Pourtant n’y aurait-il pas de légitime fierté à fêter les 20 ans du centre social ? Ce jour de notre Assemblée Générale coïncide (à quelques jours près) avec cette date anniversaire du premier agrément délivré par la Caisse d’Allocations familiales au centre social de Sommières porté par le Cart.

Dans mon activité antérieure, éducation populaire, action associative, Économie Sociale et Solidaire, SCOP, je n’ai sans doute pas toujours été humble. Alors qu’est ce qui me pousse à prendre l’humilité comme fil conducteur de ce propos ?

Une seule année de présidence c’est peu face à l’engagement au long cours de certains, bénévoles et salariés de Calade, au sein de l’action territoriale de Calade.

Et pourtant je fais partie des membres fondateurs du centre social mais en présence d’autres de ces fondateurs, là encore, l’humilité s’impose.

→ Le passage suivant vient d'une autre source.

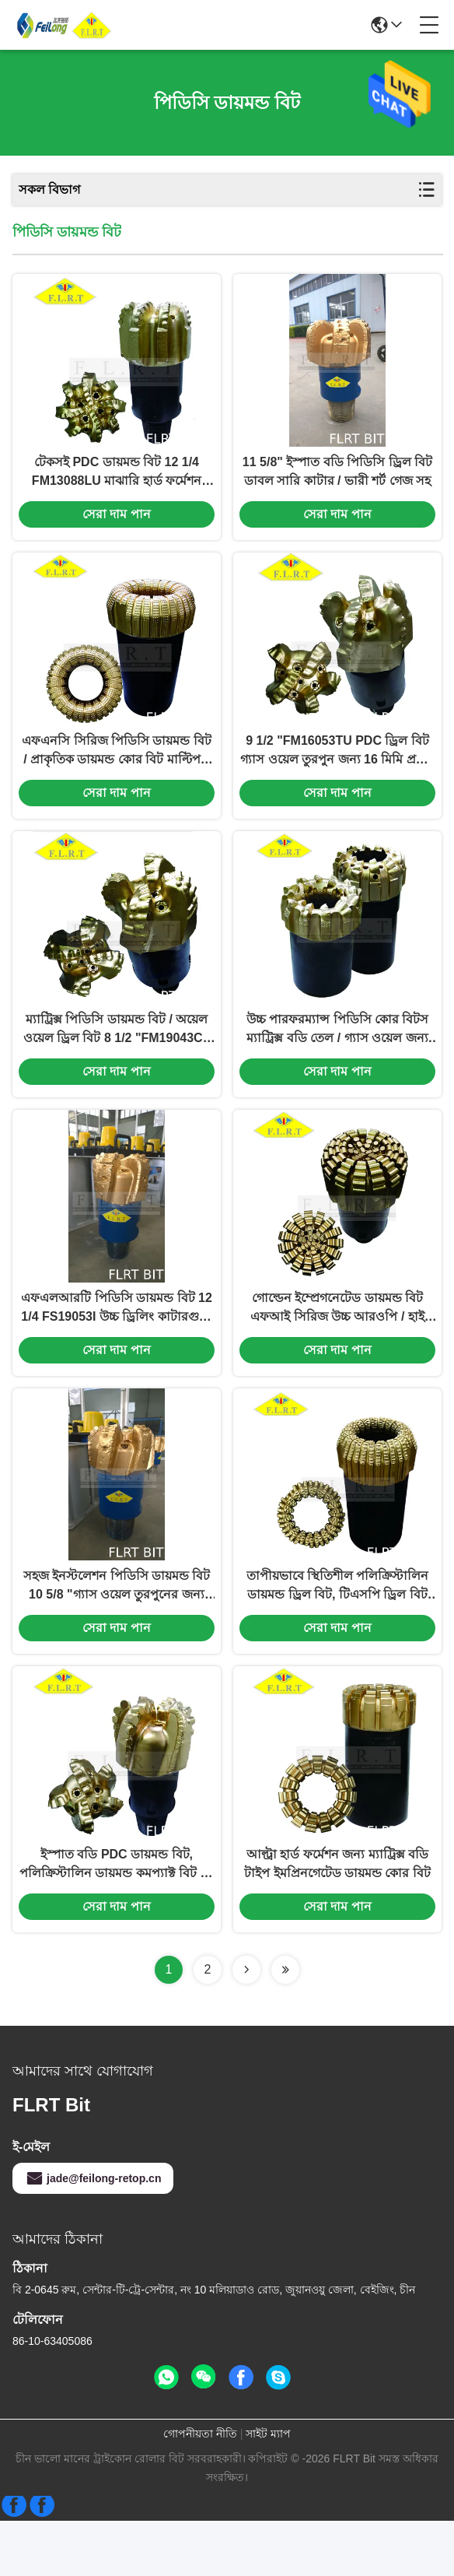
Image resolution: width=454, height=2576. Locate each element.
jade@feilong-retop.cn (93, 2233)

Calade est un projet collectif, et sans humilité pas de collectif.

Et cet esprit collectif est toujours présent, à tous les échelons de Calade, de la vie associative à la gestion du travail.

L’humilité me vient encore à l’esprit  car c’est à la fois une réalité et une forme de « label qualité » du quotidien : une action citoyenne intégrée à son territoire.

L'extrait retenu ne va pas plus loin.